Short exercise: Can you reproduce the entries starting at the line containing "Click Hemel Hempstead" and ending at the line containing "click(123, 689)", with "Marketing" swapped for "Finance" and nothing else changed?

┌─ Task inputs

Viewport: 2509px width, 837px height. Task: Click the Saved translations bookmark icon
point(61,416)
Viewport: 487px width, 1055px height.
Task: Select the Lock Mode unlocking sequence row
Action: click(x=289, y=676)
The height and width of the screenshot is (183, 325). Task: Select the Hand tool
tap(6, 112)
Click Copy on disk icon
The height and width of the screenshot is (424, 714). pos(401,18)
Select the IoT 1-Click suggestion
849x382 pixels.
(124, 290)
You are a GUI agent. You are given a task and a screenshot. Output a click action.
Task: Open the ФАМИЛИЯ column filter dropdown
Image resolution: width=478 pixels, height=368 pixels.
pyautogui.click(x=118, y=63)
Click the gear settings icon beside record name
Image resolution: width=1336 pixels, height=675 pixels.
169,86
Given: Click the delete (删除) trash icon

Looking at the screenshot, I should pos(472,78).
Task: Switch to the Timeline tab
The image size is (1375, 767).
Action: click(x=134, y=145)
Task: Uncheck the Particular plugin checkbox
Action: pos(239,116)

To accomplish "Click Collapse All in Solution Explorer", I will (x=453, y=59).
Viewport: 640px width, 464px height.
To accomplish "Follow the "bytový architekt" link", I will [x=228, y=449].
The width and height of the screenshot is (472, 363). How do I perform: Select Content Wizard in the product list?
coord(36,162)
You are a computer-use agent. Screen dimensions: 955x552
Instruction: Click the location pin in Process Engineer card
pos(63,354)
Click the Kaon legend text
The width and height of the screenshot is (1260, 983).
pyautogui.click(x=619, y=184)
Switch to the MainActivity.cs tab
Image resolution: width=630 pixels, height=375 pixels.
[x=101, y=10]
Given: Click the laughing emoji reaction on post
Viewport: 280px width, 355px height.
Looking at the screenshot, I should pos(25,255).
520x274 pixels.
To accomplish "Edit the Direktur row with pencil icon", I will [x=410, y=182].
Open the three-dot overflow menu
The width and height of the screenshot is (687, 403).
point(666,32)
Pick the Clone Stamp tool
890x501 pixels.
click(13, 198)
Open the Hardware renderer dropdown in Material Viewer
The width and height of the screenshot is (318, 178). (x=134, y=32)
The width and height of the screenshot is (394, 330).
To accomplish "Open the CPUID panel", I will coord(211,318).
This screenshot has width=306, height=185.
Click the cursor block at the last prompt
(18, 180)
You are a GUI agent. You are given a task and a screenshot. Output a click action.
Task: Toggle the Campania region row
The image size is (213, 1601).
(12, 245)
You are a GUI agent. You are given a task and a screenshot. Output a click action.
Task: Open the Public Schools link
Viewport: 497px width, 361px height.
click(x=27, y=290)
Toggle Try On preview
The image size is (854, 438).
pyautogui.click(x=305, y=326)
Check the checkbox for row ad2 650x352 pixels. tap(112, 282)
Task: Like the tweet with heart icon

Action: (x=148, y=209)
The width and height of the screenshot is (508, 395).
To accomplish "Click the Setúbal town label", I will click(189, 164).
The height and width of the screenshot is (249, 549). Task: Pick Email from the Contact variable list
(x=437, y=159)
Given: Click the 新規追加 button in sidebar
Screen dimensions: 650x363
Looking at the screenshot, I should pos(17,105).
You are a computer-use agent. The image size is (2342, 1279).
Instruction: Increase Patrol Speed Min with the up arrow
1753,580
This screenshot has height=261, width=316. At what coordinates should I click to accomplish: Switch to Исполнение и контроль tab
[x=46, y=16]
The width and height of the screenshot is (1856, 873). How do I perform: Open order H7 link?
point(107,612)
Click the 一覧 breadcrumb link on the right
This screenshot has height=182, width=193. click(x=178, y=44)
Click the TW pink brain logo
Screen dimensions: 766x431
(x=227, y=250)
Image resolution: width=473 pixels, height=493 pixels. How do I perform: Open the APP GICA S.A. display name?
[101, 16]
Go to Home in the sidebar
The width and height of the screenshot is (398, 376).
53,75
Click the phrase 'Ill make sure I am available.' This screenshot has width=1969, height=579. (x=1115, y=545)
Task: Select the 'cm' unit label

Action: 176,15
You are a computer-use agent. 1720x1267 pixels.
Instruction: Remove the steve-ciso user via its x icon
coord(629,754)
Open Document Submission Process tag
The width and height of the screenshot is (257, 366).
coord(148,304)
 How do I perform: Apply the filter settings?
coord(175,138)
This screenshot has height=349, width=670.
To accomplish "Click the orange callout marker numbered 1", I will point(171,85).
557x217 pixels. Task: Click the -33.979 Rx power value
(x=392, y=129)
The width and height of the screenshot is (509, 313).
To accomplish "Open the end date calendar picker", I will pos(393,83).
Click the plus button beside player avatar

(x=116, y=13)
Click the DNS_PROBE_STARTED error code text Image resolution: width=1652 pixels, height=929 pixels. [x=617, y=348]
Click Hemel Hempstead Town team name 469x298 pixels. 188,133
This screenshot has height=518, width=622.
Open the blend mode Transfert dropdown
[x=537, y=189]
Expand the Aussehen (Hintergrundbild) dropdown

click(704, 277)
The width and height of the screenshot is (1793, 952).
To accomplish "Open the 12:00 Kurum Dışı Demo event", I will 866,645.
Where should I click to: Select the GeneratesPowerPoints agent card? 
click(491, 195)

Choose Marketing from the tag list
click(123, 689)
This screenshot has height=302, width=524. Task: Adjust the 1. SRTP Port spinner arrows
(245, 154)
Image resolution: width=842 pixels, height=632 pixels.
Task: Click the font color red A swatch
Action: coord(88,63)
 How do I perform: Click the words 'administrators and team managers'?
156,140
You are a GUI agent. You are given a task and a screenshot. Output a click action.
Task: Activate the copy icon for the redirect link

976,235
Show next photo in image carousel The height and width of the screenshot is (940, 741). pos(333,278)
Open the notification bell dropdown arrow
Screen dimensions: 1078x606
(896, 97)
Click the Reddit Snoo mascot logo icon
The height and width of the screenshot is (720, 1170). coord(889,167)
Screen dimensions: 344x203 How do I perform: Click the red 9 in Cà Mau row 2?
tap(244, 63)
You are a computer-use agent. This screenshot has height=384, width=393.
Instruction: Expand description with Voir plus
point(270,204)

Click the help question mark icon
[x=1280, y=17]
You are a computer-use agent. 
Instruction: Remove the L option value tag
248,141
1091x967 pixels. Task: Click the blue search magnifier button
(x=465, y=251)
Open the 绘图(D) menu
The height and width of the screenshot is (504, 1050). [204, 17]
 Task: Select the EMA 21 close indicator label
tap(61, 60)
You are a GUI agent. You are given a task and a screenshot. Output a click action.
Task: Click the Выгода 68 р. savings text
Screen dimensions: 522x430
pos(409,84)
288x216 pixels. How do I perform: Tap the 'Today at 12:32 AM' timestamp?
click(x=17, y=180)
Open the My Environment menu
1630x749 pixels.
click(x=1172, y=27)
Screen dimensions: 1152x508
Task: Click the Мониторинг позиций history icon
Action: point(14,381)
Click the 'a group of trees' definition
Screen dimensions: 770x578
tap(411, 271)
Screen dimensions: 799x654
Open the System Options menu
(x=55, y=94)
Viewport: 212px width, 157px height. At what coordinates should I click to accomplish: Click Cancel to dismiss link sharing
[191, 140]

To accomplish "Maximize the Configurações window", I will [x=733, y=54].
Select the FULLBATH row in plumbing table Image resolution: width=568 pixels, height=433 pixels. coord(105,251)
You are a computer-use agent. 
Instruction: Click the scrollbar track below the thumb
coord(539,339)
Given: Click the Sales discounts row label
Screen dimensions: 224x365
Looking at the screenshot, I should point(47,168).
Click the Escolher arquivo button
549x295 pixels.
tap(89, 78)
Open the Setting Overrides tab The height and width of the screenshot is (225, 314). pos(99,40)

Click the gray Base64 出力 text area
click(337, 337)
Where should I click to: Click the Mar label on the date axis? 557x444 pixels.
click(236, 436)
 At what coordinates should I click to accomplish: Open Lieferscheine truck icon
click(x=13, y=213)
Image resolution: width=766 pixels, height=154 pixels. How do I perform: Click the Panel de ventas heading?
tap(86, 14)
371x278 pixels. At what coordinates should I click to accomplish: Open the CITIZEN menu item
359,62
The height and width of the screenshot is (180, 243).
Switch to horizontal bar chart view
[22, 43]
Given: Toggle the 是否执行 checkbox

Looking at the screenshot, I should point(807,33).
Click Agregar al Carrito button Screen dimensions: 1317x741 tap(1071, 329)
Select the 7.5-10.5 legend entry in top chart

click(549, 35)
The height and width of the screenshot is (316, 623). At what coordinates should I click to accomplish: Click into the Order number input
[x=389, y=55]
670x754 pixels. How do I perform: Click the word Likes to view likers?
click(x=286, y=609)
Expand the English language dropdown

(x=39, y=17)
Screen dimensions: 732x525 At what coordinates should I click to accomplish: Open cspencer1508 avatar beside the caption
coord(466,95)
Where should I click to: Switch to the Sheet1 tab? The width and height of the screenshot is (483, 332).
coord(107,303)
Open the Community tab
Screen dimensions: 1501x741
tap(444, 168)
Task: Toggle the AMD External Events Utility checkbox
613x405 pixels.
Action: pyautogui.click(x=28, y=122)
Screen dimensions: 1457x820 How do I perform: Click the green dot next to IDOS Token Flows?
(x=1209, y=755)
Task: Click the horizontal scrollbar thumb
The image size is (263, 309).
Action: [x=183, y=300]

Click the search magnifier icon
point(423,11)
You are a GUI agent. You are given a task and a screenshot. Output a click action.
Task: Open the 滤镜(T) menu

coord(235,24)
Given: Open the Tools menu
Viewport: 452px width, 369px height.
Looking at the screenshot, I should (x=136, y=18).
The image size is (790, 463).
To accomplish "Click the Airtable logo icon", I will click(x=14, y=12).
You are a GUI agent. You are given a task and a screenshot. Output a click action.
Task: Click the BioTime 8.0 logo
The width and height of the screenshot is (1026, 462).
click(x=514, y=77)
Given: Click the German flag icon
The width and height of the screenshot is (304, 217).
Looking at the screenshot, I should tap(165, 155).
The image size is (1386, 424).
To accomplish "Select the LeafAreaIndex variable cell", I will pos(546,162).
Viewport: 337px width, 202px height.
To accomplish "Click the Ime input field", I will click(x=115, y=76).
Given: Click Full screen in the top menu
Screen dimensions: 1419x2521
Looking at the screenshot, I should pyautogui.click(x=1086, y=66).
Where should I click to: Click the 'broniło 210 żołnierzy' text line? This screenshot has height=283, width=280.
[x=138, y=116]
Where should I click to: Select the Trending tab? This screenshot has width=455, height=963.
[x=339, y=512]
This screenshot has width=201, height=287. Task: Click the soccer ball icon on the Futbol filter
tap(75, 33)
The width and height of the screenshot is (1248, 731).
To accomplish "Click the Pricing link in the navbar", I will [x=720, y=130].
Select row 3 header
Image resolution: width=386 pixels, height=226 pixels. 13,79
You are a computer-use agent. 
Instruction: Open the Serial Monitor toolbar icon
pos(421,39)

└─

Output for this exercise:
Click Hemel Hempstead Town team name 469x298 pixels. 188,133
This screenshot has height=518, width=622.
Open the blend mode Transfert dropdown
[x=537, y=189]
Expand the Aussehen (Hintergrundbild) dropdown

click(704, 277)
The width and height of the screenshot is (1793, 952).
To accomplish "Open the 12:00 Kurum Dışı Demo event", I will 866,645.
Where should I click to: Select the GeneratesPowerPoints agent card? 
click(491, 195)

Choose Finance from the tag list
click(123, 689)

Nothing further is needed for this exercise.